A recent decision of the Kings County Surrogate’s Court demonstrates the importance of thoroughly analyzing all aspects of a statute of limitations defense prior to making a dismissal motion. In Matter of Coiro, 5/6/2016 NYLJ p.23, col. 2, the court denied such a motion, determining that an SCPA § 2104 turnover proceeding was timely. Notably, the parties disputed both the applicable limitations period and the date of the claim’s accrual. Side-stepping both those issues, the court determined that a statutory toll rendered the claim timely in any event.
Determining whether a claim has been timely asserted requires analysis of at least three factors – the applicable limitations period, the date of the claim’s accrual, and whether any toll applies. (I say “at least” three factors because, in an appropriate case, a court may determine other matter – such as whether a defendant/respondent is equitably estopped from asserting the statute of limitations, where specific actions by the defendant/respondent “somehow kept [the plaintiff] from timely bringing suit” [see Zumpano v Quinn, 6 NY3d 666, 674 (2006)].) Coiro involved all three factors.
Janet Coiro died on January 16, 2012. Some 19 months later, one of her daughters, the executor nominated in her last will and testament, offered the will for probate, receiving letters testamentary on December 18, 2013. On June 12, 2015, more than three years after the decedent’s death, the executor brought a turnover proceeding pursuant to SCPA § 2104, alleging that on the day after the decedent died, January 17, 2012, the respondent (the decedent’s son) submitted a power of attorney to the bank at which the decedent maintained several accounts, adding his name to those accounts. Allegedly, respondent also deposited a matured Treasury bill (of which the executor claimed to be the beneficiary) into one of the accounts, and later withdrew or transferred all the funds from the accounts. Respondent moved to dismiss the proceeding as time-barred.
The parties disputed the applicable limitations period. Respondent argued that the three-year period applicable to conversion claims governed, while the executor argued that respondent’s action in improperly adding his name to the decedent’s bank accounts after her death warranted application of the six-year limitations period applicable to fraud-based claims.
Petitioner also argued, alternatively, that even if the three-year “conversion” limitations period applied, the claim accrued not on the date on which the respondent added his name to the bank accounts, but on the date he transferred the balances thereof, to wit, May 17, 2013, and thus the proceeding was timely in any event.
While noting that discovery and turnover proceedings are usually subject to the three-year statute of limitations applicable to actions in replevin and conversion, i.e., CPLR 214(3), the court further noted that it was not required to decide whether that period or a six-year period applied.

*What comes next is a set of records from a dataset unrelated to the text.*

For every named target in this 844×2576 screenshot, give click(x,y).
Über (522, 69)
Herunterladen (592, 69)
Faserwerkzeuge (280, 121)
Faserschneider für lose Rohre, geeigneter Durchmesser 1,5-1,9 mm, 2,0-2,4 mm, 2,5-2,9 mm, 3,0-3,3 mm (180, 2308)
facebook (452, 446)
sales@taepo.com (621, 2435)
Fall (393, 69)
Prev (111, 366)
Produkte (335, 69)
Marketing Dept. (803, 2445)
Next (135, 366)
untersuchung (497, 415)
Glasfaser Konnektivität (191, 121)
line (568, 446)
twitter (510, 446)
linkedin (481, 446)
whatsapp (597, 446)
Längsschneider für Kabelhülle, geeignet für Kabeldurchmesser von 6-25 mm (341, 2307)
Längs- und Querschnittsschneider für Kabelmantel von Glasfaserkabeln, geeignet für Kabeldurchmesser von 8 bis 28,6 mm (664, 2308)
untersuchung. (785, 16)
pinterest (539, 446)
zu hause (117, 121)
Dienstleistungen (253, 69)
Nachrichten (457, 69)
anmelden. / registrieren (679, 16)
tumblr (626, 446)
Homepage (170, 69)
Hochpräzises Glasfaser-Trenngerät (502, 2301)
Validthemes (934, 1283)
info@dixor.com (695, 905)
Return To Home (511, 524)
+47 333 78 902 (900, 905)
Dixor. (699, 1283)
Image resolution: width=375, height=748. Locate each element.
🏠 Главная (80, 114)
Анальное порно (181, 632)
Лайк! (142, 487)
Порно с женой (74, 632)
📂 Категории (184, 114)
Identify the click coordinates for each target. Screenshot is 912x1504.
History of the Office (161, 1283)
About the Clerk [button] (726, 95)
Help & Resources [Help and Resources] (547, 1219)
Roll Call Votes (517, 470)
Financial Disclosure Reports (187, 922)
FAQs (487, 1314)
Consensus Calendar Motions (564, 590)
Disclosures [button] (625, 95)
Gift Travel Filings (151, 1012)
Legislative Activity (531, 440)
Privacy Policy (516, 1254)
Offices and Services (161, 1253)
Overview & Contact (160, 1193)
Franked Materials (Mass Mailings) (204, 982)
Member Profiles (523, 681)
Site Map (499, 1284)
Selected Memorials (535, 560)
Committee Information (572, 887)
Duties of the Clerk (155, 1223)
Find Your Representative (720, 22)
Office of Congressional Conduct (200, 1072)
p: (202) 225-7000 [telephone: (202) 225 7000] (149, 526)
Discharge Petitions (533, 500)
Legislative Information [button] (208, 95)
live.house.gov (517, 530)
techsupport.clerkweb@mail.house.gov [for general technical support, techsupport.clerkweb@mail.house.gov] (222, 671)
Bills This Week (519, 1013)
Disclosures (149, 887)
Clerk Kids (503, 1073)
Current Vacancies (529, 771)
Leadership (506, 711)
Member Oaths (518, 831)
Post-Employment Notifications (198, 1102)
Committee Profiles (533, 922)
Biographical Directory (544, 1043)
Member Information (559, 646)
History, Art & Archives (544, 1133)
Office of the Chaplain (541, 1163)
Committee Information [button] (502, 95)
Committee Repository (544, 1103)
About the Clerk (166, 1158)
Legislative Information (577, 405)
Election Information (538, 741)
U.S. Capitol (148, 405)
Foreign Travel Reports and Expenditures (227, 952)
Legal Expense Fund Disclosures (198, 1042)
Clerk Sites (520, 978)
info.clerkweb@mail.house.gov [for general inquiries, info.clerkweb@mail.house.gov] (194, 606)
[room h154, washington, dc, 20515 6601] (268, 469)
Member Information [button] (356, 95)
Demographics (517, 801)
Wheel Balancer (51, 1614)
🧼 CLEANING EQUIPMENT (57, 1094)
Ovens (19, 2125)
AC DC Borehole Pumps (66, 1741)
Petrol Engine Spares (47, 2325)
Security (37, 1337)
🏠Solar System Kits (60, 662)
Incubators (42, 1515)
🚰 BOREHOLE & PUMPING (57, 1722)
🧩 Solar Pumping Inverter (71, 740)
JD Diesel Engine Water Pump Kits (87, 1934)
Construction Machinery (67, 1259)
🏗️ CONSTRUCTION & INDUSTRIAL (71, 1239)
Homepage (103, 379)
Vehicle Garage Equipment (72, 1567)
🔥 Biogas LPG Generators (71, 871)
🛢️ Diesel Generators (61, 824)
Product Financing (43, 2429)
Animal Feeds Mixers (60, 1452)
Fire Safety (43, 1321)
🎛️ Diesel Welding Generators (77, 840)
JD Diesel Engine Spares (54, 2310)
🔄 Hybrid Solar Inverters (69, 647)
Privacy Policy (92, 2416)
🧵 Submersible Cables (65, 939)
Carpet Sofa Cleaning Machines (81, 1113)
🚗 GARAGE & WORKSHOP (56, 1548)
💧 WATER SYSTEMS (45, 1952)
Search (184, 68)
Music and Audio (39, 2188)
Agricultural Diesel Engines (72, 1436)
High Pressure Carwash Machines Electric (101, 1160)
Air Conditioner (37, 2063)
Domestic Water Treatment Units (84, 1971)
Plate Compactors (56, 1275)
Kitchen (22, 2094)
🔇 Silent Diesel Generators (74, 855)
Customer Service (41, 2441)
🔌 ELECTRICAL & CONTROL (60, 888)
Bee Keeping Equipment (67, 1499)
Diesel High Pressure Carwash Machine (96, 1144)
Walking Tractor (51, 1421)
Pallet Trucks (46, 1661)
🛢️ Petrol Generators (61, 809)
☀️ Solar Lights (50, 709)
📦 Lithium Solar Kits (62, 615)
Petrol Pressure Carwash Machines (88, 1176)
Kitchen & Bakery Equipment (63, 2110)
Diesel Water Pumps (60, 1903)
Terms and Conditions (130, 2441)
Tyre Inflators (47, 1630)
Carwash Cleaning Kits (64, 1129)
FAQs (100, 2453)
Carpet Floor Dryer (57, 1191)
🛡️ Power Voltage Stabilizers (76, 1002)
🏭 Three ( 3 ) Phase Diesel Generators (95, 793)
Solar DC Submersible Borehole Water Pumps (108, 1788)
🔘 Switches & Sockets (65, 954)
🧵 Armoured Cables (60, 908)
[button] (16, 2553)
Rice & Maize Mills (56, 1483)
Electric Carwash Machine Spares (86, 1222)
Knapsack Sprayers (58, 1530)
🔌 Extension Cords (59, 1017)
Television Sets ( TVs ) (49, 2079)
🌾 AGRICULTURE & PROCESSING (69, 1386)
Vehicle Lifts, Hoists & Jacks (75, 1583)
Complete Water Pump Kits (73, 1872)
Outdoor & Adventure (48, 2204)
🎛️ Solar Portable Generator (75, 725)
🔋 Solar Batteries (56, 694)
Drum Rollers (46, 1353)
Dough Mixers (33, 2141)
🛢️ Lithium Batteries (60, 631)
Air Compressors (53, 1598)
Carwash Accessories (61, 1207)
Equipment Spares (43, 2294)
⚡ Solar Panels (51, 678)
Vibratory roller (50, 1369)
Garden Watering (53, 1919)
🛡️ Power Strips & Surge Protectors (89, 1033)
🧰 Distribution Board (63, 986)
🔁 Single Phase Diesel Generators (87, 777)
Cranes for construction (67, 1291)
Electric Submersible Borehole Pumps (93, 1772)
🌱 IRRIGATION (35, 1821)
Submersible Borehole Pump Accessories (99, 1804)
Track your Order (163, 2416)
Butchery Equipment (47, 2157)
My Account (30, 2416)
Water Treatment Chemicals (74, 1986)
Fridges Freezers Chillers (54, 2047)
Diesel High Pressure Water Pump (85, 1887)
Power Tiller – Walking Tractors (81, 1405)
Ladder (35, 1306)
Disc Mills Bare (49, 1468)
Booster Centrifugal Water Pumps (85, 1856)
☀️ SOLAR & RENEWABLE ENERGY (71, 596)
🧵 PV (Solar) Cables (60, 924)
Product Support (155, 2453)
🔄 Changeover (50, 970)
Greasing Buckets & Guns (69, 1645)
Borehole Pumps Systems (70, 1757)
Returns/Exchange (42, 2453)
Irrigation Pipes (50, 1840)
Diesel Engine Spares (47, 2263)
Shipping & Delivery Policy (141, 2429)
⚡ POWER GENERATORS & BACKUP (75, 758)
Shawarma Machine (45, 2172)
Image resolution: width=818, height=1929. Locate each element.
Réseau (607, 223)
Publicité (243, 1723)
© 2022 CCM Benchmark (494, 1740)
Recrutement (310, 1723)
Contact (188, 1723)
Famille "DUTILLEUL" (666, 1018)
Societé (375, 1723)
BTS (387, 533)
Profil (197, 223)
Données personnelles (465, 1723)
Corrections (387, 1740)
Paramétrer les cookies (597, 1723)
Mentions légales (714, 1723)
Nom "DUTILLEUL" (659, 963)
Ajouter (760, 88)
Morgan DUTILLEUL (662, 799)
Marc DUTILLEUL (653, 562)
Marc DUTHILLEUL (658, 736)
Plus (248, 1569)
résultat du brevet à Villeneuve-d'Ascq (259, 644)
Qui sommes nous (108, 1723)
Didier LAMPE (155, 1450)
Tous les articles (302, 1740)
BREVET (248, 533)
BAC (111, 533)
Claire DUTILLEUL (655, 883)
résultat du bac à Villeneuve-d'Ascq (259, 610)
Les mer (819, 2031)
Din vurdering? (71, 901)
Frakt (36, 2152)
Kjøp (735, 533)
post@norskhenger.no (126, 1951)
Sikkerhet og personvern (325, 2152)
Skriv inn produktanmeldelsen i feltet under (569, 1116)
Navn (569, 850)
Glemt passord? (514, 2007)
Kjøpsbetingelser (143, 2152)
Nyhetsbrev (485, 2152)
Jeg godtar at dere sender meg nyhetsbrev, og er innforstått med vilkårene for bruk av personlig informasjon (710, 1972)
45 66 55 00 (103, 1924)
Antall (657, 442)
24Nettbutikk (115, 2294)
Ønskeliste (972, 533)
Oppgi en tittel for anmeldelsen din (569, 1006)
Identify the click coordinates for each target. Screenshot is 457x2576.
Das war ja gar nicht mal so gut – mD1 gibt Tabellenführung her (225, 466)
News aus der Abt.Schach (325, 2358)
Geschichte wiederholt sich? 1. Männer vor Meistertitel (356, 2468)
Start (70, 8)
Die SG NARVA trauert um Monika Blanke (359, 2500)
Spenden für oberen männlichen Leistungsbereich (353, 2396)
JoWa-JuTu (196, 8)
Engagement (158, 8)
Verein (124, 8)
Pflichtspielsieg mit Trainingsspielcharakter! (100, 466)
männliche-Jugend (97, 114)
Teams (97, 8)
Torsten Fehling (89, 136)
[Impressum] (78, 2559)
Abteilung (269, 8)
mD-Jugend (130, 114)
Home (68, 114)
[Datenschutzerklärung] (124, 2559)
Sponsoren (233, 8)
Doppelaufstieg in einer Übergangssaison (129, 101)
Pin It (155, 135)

It also noted that it was not required to decide the date of accrual of the claim. The court determined that the proceeding was timely in any event, by reason of the toll provided in CPLR § 210(c).
Section 210(c) provides that “[i]n an action by an executor or administrator to recover personal property wrongfully taken after the death [of a decedent] and before the issuance of letters, . . . the time within which the action must be commenced shall be computed from the time the letters are issued or from three years after the death, whichever event first occurs.”
The court determined that the limitations period applicable to the claim asserted in the proceeding was tolled until December 18, 2013 (the earlier of the date of issuance of letters or three years from the date of death). The executor commenced the proceeding on June 12, 2015, less than three years after the end of the toll. Thus, even applying the shorter, three-year limitations period, the proceeding was timely.
When performing a statute of limitations analysis, care must be taken to determine whether a toll is applicable. Aside from the toll provided in CPLR 210(c), a practitioner should consider whether any other toll applies. Such tolls might include the “insanity” toll provided in CPLR § 208, or the “fiduciary toll” applied in cases such as 212 Inv. Corp. v Kaplan, 44 AD3d 332 (1st Dept 2007). Continuing undue influence or duress can also operate to toll a limitations period (see Pacchiana v Pacchiana, 94 AD2d 721 [2d Dept 1983]).
 The version of this decision that appears on lexis.com erroneously refers to this decision as emanating from the New York County Surrogate’s Court.
 The Court’s decision states that the proceeding was brought pursuant to section 2104; it was likely brought pursuant to section 2103.